To lay down the procedure for investigation of sterility failure.

2.0 SCOPE

This procedure applies to the manufacturing facilities

3.0 RESPONIBILITY

Quality assurance
Head – Quality Assurance & Regulatory Affairs

4.0 PROCEDURE

As soon as initial sterility positive is observed in any batch, a note is issued to Head – Production, to stop the production campaign and no further batches are manufactured until investigations are completed.

The batch showing initial sterility positive is subjected to detailed investigation Remaining batches (preceding and succeeding) of the campaign, already manufactured are kept on HOLD until the investigation is complete.

INVESTIGATION OF STERILITY POSITIVE IS CONDUCTED BY A TEAM COMPRISING:

Head production
Head quality control
Head quality assurance
Head validation
Head QC issues an investigation report.

INVESTIGATION OF STERILITY POSITIVES

Review of negative control tubes

Review of sterilization parameters for sterility testing aids like media filtration cups.

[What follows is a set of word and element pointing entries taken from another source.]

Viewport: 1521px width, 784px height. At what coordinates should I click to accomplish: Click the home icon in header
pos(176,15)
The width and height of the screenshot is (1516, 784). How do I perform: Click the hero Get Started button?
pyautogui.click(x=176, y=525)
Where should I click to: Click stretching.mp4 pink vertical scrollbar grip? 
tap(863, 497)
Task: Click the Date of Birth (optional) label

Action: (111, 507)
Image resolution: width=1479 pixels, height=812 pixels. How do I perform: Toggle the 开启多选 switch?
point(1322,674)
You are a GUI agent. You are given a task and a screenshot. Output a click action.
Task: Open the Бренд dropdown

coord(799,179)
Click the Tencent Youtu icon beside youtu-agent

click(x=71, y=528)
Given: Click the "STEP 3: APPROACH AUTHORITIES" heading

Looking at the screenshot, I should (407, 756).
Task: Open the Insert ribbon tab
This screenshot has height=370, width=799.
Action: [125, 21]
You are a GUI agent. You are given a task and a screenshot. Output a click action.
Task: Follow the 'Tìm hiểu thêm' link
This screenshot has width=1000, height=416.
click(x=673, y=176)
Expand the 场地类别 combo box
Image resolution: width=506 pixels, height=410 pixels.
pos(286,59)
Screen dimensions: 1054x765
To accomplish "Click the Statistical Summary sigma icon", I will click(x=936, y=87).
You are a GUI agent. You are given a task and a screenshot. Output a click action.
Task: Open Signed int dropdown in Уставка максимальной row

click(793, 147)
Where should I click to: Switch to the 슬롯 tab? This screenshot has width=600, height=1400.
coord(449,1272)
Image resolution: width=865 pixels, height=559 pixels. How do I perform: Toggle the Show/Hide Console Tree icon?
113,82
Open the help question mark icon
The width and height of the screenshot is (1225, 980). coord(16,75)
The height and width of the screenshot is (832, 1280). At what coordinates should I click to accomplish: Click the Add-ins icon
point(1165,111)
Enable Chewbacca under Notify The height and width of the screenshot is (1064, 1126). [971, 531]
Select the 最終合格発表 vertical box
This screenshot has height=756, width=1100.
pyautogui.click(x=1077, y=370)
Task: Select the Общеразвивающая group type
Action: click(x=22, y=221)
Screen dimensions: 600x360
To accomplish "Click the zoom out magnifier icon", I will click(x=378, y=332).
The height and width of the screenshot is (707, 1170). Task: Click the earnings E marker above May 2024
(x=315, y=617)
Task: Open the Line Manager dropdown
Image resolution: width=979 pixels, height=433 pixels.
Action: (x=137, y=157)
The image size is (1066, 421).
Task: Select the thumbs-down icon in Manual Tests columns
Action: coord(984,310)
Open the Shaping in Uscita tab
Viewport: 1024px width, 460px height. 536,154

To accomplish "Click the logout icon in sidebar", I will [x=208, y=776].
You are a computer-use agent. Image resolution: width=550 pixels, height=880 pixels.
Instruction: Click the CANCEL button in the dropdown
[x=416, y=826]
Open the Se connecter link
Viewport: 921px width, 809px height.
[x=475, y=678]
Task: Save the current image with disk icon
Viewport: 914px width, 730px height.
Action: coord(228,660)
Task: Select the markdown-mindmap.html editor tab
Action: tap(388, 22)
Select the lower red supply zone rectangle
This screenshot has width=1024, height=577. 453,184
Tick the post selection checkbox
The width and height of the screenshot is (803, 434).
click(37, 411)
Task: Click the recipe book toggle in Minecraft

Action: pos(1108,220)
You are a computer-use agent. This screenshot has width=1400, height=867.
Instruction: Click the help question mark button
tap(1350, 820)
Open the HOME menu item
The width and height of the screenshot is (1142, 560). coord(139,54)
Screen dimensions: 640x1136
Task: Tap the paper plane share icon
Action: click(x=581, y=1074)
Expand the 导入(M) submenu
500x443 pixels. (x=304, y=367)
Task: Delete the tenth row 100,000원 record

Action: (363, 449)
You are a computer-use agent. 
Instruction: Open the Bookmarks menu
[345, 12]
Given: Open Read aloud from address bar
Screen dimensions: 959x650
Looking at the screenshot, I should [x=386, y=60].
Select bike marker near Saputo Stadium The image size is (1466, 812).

Membranes and garments etc.

Review of following records for at least 15 days prior to manufacture of suspect batch until date:
Environmental and personnel monitoring records of manufacturing are and sterility testing area
Temperature, Relative Humidity, Differential Pressure and Non-Viable Particulate Counts of manufacturing area and Testing Area.
Surface monitoring (swab) record.
Microbiological monitoring data of WFI System.
Integrity testing data of all filters including air,water and HEPA filters (both terminal and LAF units)
Characterization of the organism recovered from sterility positive tube and correlation with the organisms found in the environmental /personnel monitoring.
History of sterility positive for the products manufactured in this facility.
Organism recovered during earlier sterility /system simulation failure.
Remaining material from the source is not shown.